Source data
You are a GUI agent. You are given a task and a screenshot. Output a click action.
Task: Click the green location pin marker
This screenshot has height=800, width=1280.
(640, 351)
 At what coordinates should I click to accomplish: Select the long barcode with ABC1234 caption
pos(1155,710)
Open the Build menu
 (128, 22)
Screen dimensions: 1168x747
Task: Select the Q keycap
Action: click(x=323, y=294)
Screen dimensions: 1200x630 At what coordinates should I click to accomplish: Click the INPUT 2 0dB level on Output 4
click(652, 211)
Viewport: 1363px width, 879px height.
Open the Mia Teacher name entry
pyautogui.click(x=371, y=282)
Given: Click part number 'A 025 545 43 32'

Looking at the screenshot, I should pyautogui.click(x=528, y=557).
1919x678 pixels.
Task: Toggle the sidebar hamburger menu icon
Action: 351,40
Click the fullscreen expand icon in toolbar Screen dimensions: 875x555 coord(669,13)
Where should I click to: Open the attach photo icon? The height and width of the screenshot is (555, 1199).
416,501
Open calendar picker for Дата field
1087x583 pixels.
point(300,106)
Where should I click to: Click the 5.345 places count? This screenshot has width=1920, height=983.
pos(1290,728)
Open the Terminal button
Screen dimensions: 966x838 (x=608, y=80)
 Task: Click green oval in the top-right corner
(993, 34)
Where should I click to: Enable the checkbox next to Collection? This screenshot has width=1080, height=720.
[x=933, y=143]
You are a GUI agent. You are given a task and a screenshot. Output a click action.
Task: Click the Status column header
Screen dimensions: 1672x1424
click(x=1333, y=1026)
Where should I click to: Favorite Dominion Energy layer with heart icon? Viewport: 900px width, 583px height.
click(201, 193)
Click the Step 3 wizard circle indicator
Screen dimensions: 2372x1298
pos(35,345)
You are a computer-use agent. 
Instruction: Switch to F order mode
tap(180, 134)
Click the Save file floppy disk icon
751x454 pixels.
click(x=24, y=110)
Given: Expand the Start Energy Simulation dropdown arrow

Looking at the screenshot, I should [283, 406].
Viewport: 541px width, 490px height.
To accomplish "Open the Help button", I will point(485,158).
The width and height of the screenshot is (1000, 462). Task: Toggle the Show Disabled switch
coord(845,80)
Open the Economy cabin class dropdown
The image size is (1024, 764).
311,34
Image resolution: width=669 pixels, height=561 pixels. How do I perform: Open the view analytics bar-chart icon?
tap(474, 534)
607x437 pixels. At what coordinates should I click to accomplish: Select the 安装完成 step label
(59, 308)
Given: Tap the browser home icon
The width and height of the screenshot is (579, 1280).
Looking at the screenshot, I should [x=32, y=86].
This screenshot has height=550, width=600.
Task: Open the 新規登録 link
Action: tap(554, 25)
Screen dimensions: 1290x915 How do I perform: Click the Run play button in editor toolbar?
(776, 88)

ASSIGNMENT:
Beginning with the very first line of the records above, please retype each line through the one that has "Viewport: 1363px width, 879px height.", and add nothing.

ANSWER SPACE:
You are a GUI agent. You are given a task and a screenshot. Output a click action.
Task: Click the green location pin marker
This screenshot has height=800, width=1280.
(640, 351)
 At what coordinates should I click to accomplish: Select the long barcode with ABC1234 caption
pos(1155,710)
Open the Build menu
 (128, 22)
Screen dimensions: 1168x747
Task: Select the Q keycap
Action: click(x=323, y=294)
Screen dimensions: 1200x630 At what coordinates should I click to accomplish: Click the INPUT 2 0dB level on Output 4
click(652, 211)
Viewport: 1363px width, 879px height.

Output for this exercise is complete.